As in Section 7.4.1, the current section is also divided into two subsections, one regarding human-designed heuristics results and the other for the RL agent. In Figure 8 and Figure 9, we present the performance measured in GIPS for each human-designed heuristic using random walk as the model to generate connection events for 20 simulations. As seen in Figure 8, the values obtained for each simulation across all heuristics are not spread out but are instead close, which translates to small differences between the proposed heuristics with the reliability score and those that do not have the score. On the other hand, Figure 9 shows a different scenario where ReleSEAS and RelBPA can separate from the competitors in a significant way in most cases. In Figure 10 and Figure 11, which present the performance when using random waypoint, we can see the same behavior but with less strength.
In this metric, we use the complete and small datasets to explore whether the same relation is in job completion. Even though both metrics are highly related, having more completed jobs does not necessarily mean that the performance in GIPS will be equally high. This is because modeled jobs can—as in real life—be simple or complex; we might want to process a simple math calculation or run an image through an object detection model. Nevertheless, the exact relationship between the original human-designed heuristics and the proposed versions remains for both metrics.
In Figure 8, the values obtained for each simulation across all heuristics are not scattered but are instead close, which translates to slight differences between ReleSEAS and RelBPA with regard to the original versions. On the other hand, Figure 9 shows a different scenario where ReleSEAS and RelBPA can significantly separate from the rest of the policies when using the complete set of jobs. In regard to the performance metric, we can see in Table 3 a difference of 14.98 GIPS for BPA and RelBPA, whereas for eSEAS and ReleSEAS, the difference is 19.07 GIPS. On the other hand, when using the complete set of jobs, the difference between BPA and RelBPA rises up to 631.9 GIPS, and then again, for eSEAS and ReleSEAS, the difference is 724.46. This also holds when using random waypoint, as can be seen in Table 4 and in Figure 10 and Figure 11. Still, on a smaller scale, since this algorithm is more stable than the random walk, the new versions of human-designed heuristics presented in this paper thus do not outperform the classic versions in the same ways as in the random walk scenarios, which are more dynamic or unstable.

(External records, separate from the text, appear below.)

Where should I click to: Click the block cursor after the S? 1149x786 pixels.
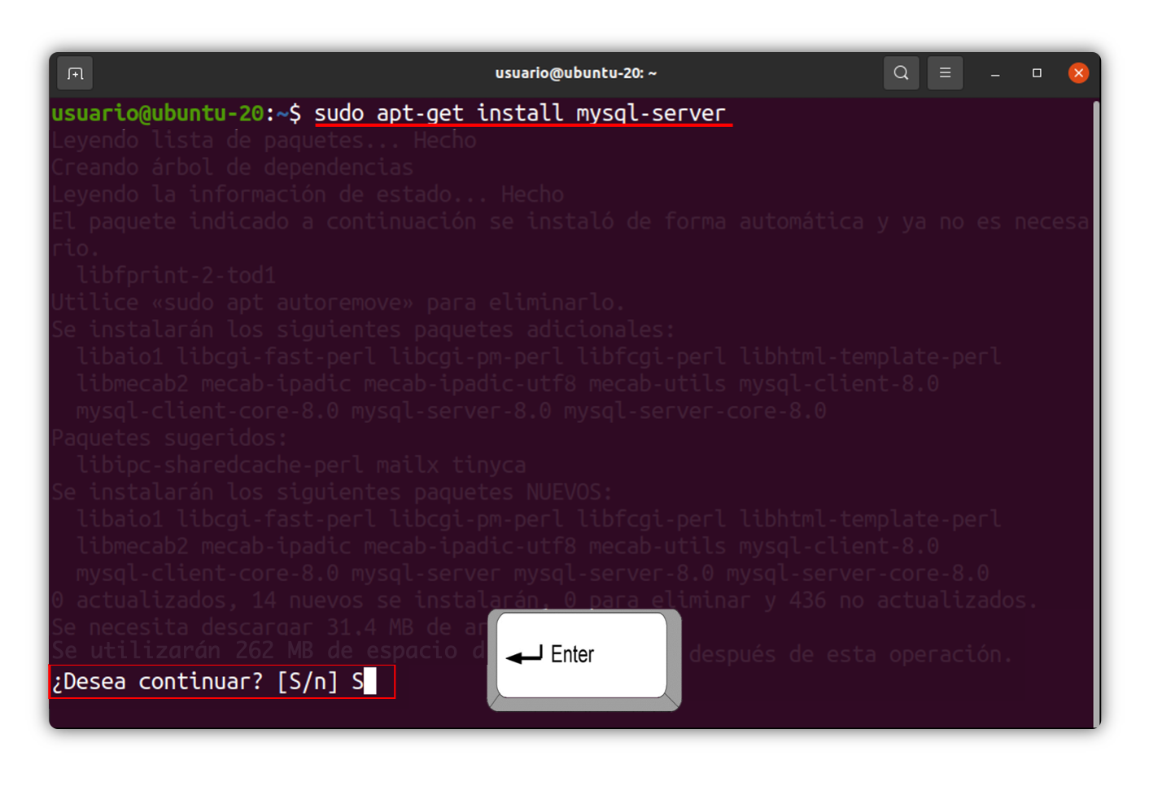click(x=370, y=681)
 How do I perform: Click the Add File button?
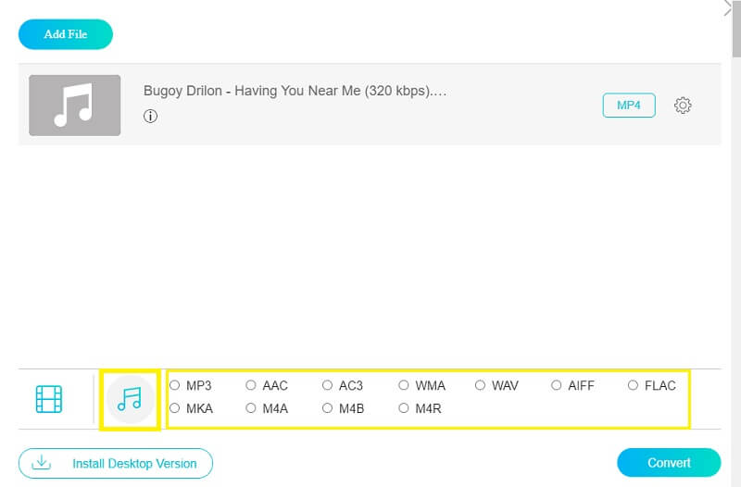pyautogui.click(x=66, y=34)
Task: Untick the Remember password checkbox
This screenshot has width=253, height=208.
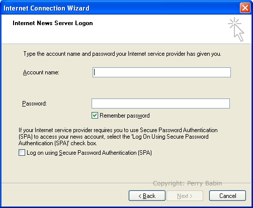Action: click(x=95, y=116)
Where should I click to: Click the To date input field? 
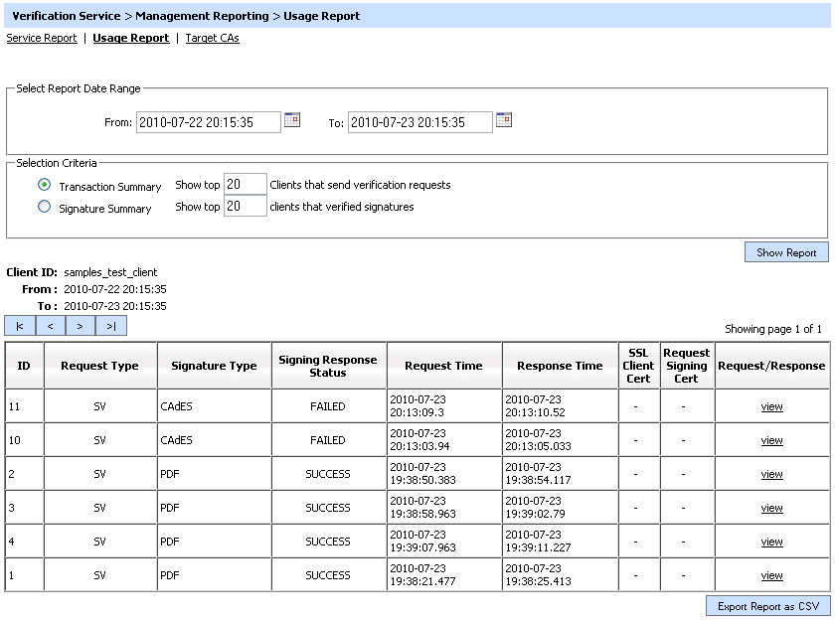419,122
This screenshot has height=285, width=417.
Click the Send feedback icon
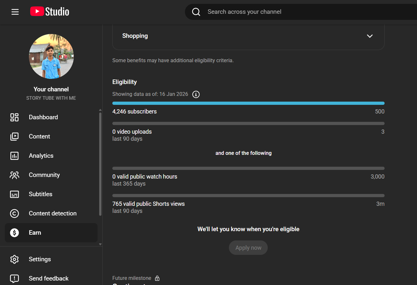[14, 279]
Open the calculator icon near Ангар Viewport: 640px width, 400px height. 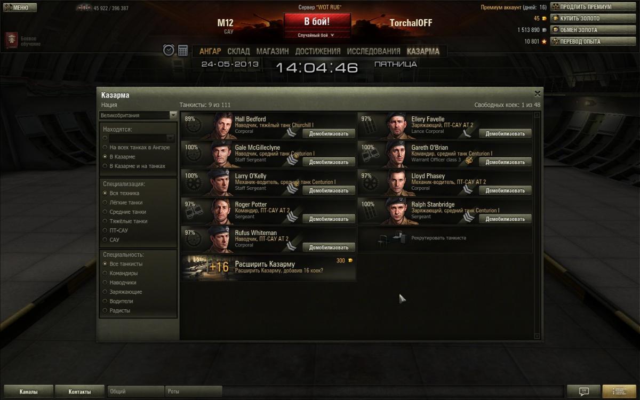(x=183, y=50)
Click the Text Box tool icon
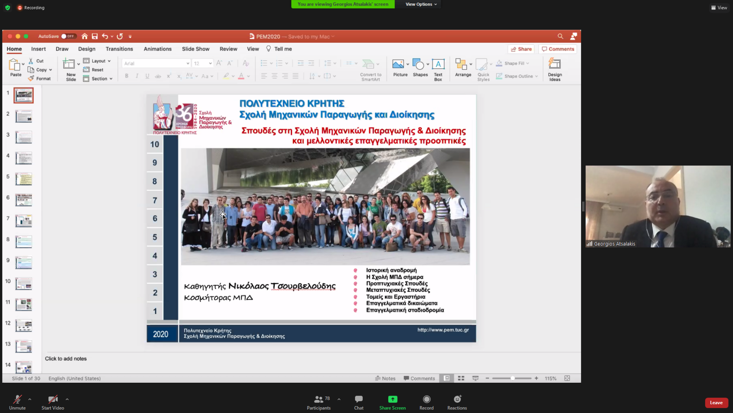733x413 pixels. click(438, 64)
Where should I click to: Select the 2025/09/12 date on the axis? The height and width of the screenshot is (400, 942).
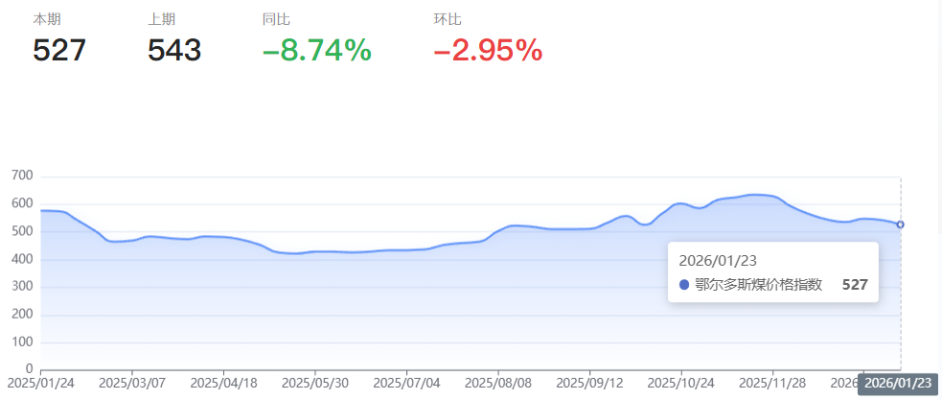[589, 383]
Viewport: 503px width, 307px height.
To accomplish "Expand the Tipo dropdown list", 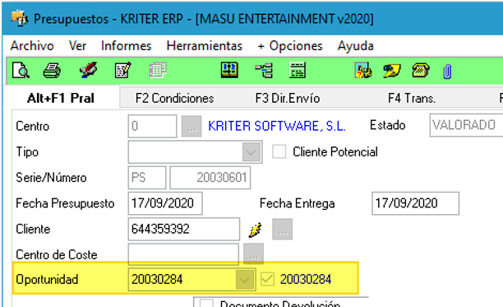I will (x=252, y=152).
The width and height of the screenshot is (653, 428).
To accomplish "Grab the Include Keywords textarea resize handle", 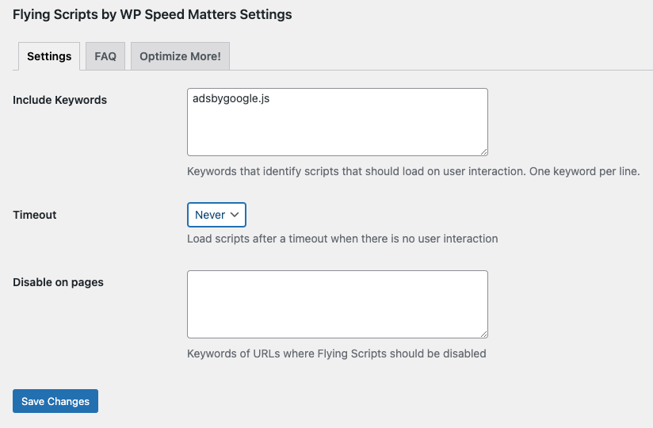I will [483, 152].
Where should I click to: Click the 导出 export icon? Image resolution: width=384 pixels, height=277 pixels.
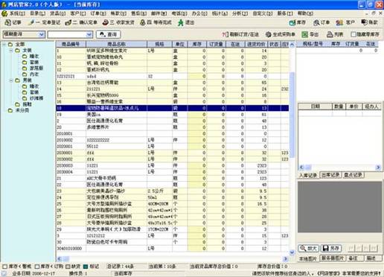coord(310,34)
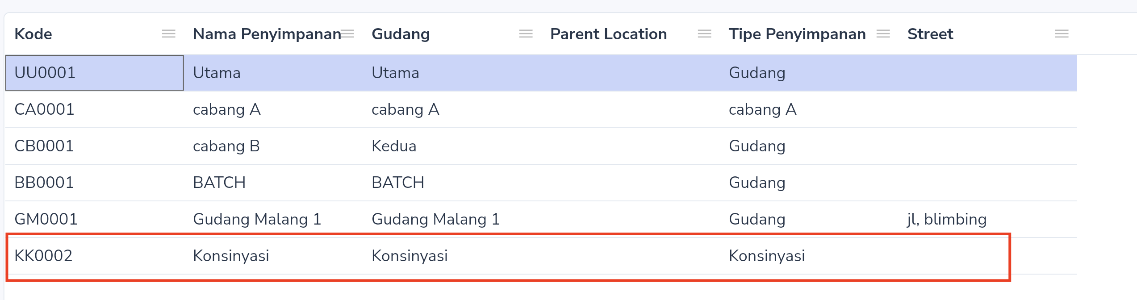
Task: Sort by the Kode column header
Action: (33, 34)
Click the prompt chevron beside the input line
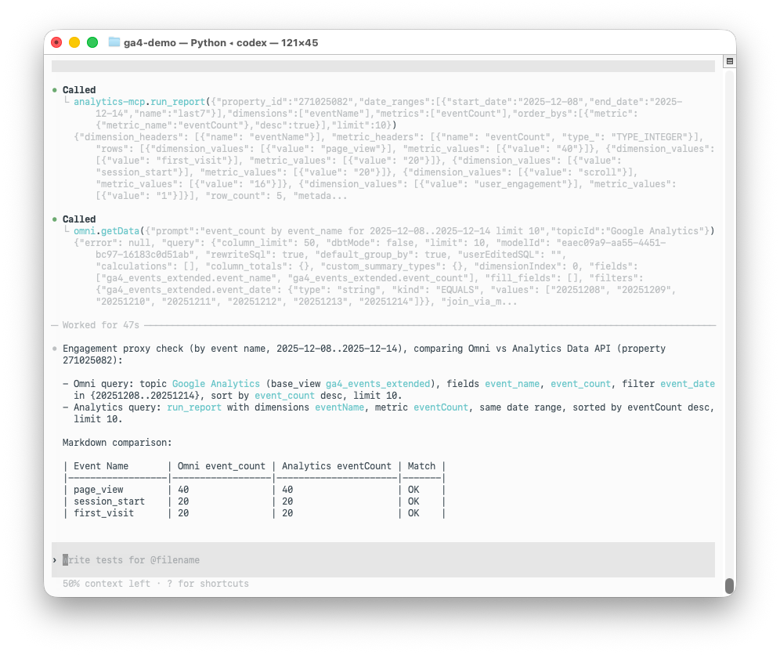 click(54, 559)
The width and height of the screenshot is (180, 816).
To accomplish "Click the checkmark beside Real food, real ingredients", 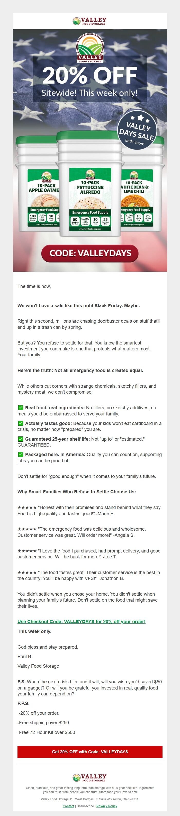I will point(21,408).
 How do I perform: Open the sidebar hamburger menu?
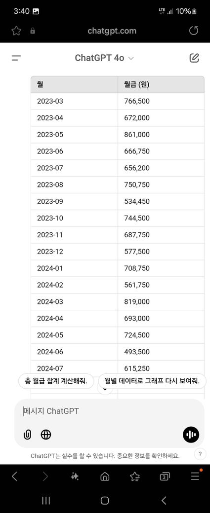[x=16, y=58]
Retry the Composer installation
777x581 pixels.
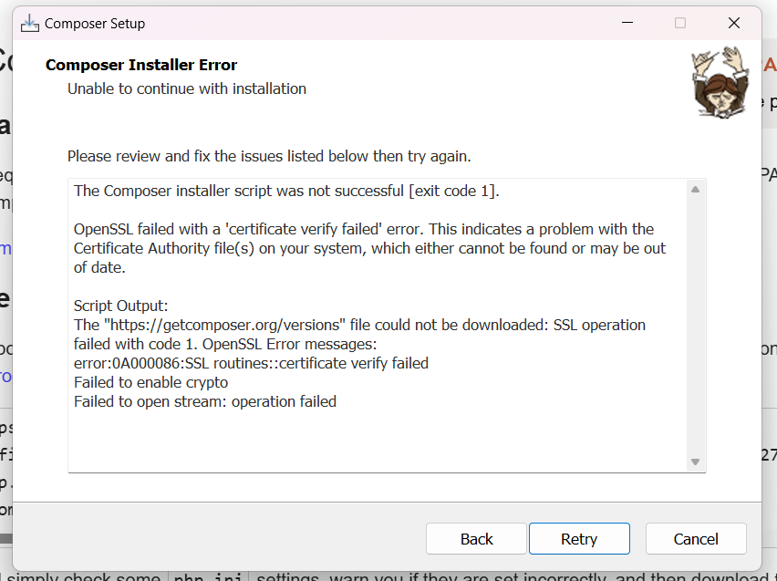tap(579, 538)
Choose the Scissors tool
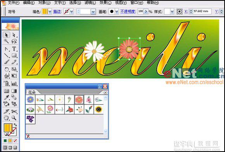 pyautogui.click(x=14, y=111)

7.5. Reinforcement Learning Agent Results

After the training process described in Section 7.3, we compared the job completion rate with other algorithms using the same simulation environment. The results, as shown in Figure 12, demonstrate that a trained model can quickly adapt to environmental variations and surpass the performance of human-designed job completion heuristics. Notably, around iteration 50, the model in the environment mentioned in Section 7.3 outperforms the best human-designed heuristic regarding job completion, and it continues to improve in this metric in subsequent iterations. One of the challenges in training a reinforcement learning agent for this use case is that the model needs to learn from multiple scenarios to generalize effectively, which is both time-consuming and resource-intensive. However, our objective in this paper is to provide evidence that, despite being trained in different environments, the model can quickly adapt to new ones and excel in the metrics mentioned.
Using the obtained model, we trained new and specific environments using the weights obtained in the first training phase, transferring the learned weights to the new environment. The results show that this new RL agent converges on the job completion rate for each new simulation. Figure 13 details how the agent converges to a solution in each training iteration. The new environments, as said in Section 7.3, were new random waypoint environments, with 1500 JOBS and 25 devices.

7.6. Discussion

We could extract critical results and insights from the experiments for future work. First, the proposed reliability score, which gives a scheduler awareness of node mobility, improves the job completeness metric with regard to human-designed heuristics, not considering such aspect in all run experiments. Moreover, in all experiments, it can be observed that human-crafted policies performed better with random waypoint than with random walk. This result agrees with what the authors in ref. [53] state: random walk is the simplest model, and humans rarely move randomly.
We also showed that RL is viable when the RL agent is adapted to connection and disconnection events. With sufficient training time, RL can devise a solution and even surpass human-crafted policies in terms of job completion rate. Regarding the overfitting problem when the agent needs to be applied in different environments, we suggest training the model with a set of varying environment events data to reduce the probability of overfitting and using the base model as a starting point to specialize one agent version to a specific environment.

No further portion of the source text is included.